**WHAT YOU HAVE TO DO**:
Only the lines from the one holding "Click the red" through the end of the records below are to be reproduced exactly, and pictures are to be omitted.

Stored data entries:
=== Begin Enclosure ===

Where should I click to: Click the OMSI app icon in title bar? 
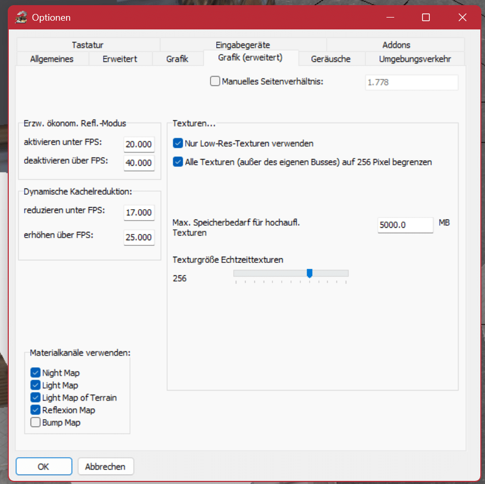[x=21, y=18]
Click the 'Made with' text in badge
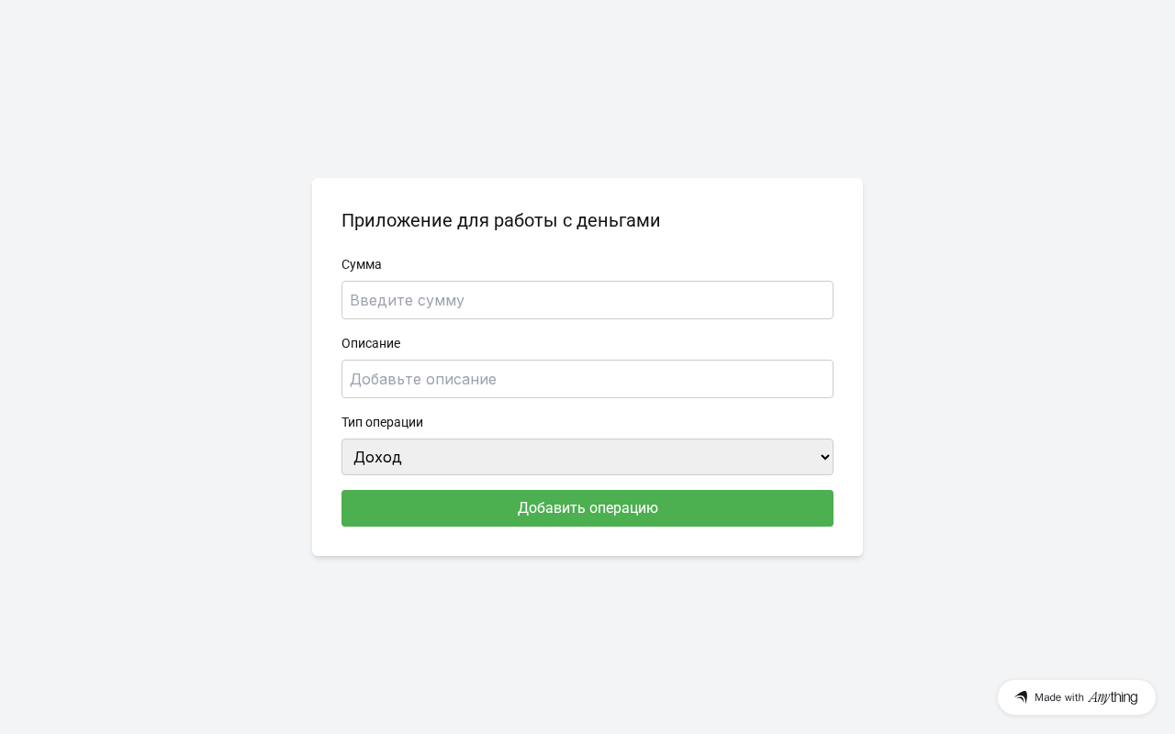Viewport: 1175px width, 734px height. point(1059,697)
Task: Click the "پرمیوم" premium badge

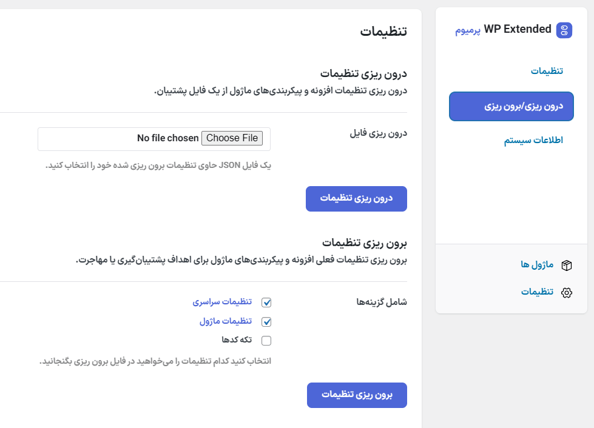Action: point(468,29)
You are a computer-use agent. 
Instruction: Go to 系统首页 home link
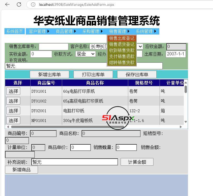(x=15, y=31)
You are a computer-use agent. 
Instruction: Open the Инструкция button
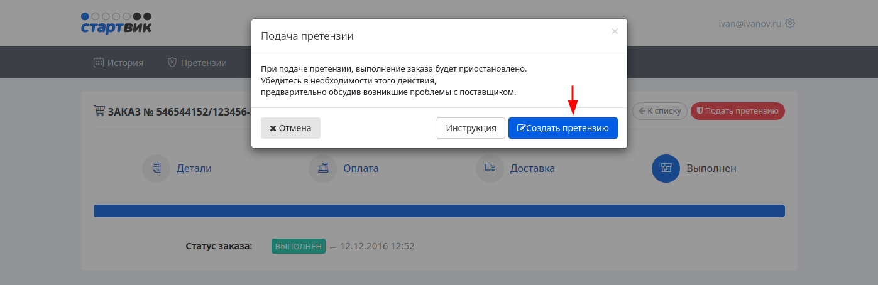point(471,128)
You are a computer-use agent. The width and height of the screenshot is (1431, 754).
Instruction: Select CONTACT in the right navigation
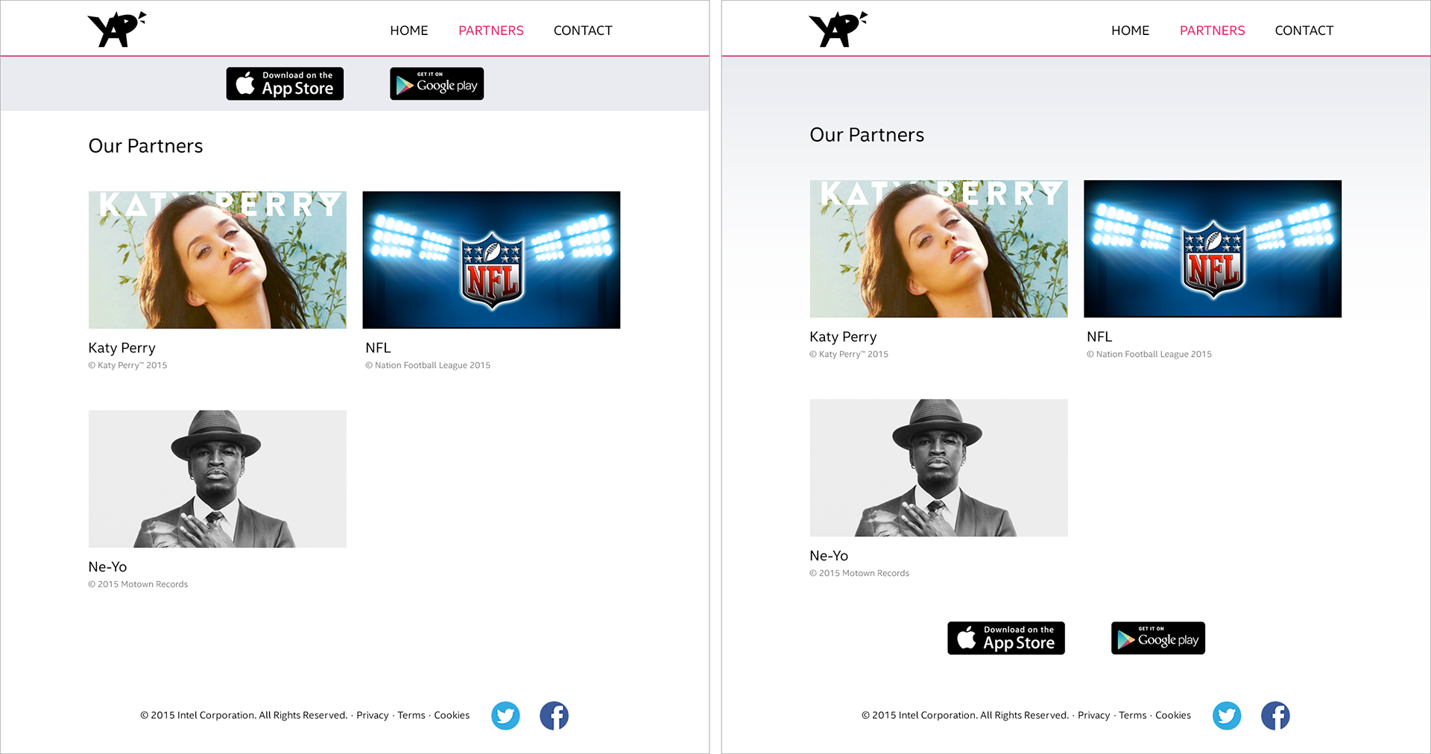point(1304,31)
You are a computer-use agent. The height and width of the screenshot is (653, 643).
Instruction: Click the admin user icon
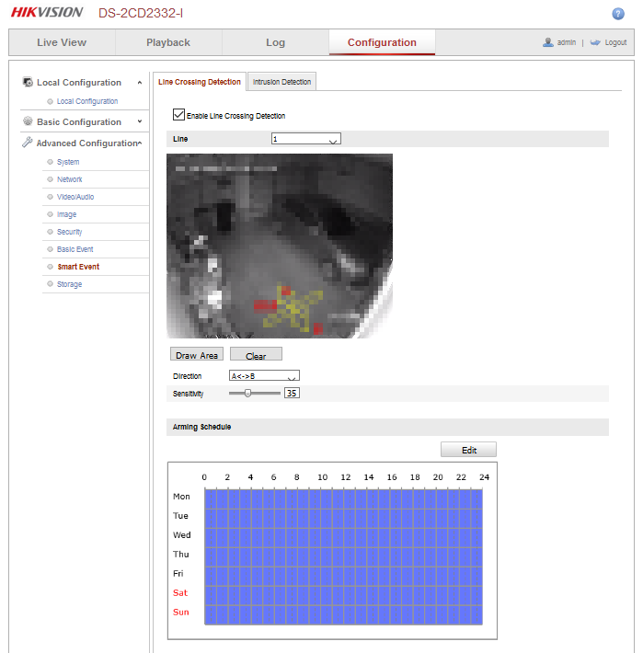point(548,42)
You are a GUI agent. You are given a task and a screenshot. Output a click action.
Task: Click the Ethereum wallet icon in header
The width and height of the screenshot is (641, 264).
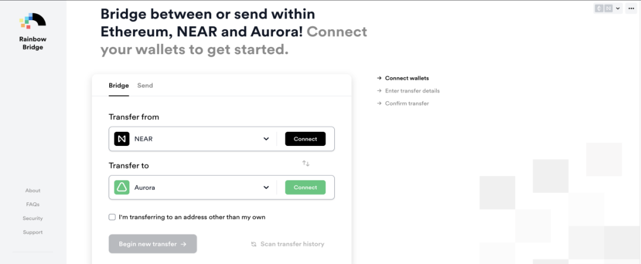pyautogui.click(x=598, y=8)
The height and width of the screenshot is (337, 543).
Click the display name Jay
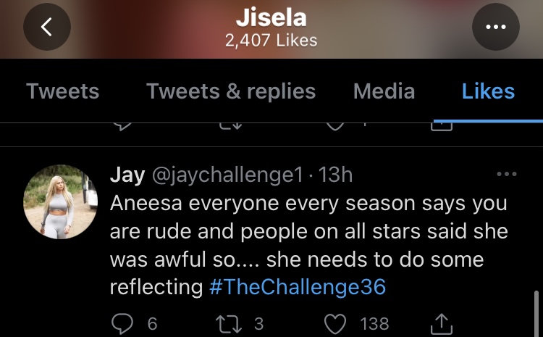coord(127,175)
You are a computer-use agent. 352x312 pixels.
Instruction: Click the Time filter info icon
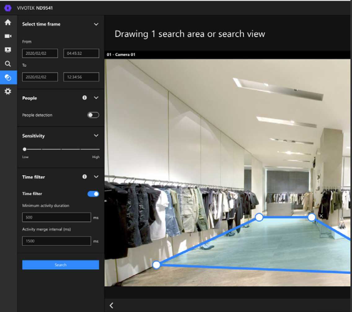[85, 177]
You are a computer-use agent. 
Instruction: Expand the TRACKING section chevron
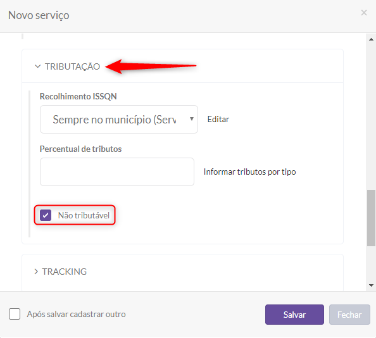(36, 272)
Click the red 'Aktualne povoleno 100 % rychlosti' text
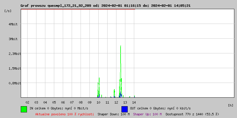Viewport: 237px width, 118px height. pyautogui.click(x=65, y=114)
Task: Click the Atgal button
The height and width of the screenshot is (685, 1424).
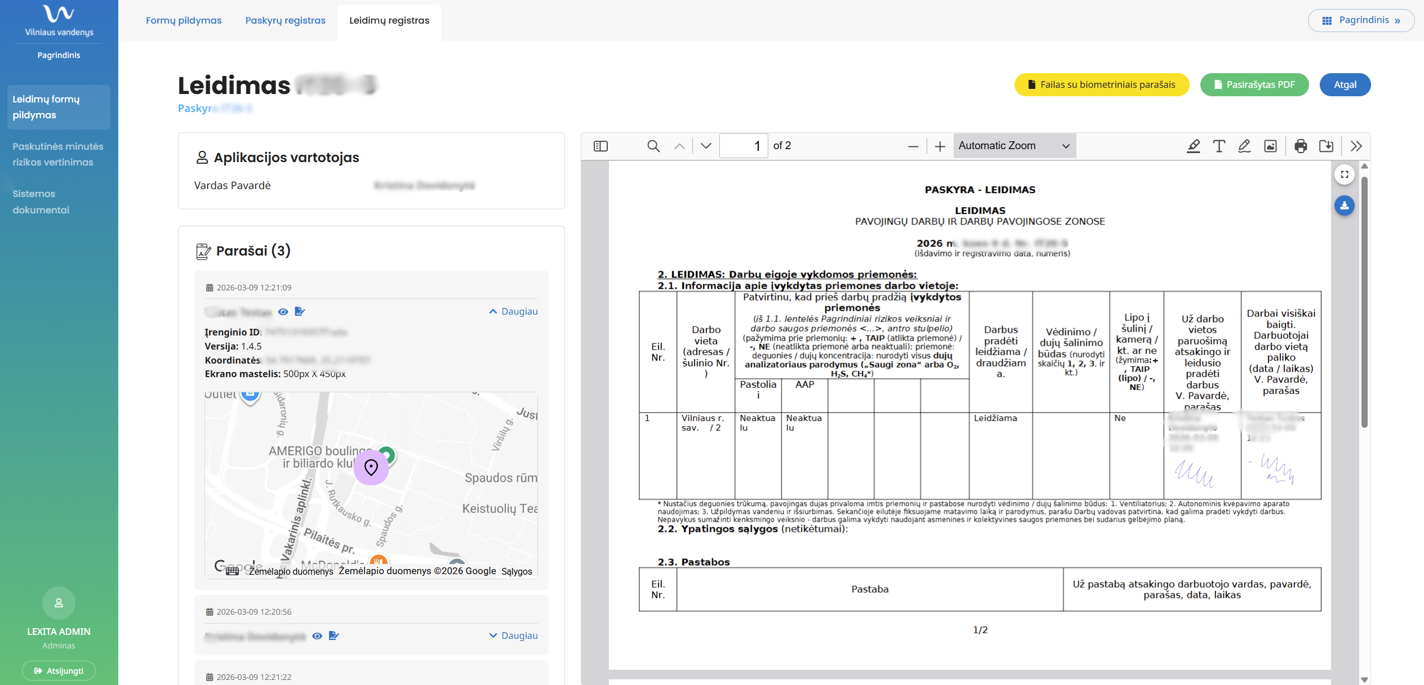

=== End Enclosure ===

**THE COMPLETED TASK**:
Click the red 'Aktualne povoleno 100 % rychlosti' text
Viewport: 237px width, 118px height. pyautogui.click(x=65, y=114)
Task: Click the Atgal button
The height and width of the screenshot is (685, 1424).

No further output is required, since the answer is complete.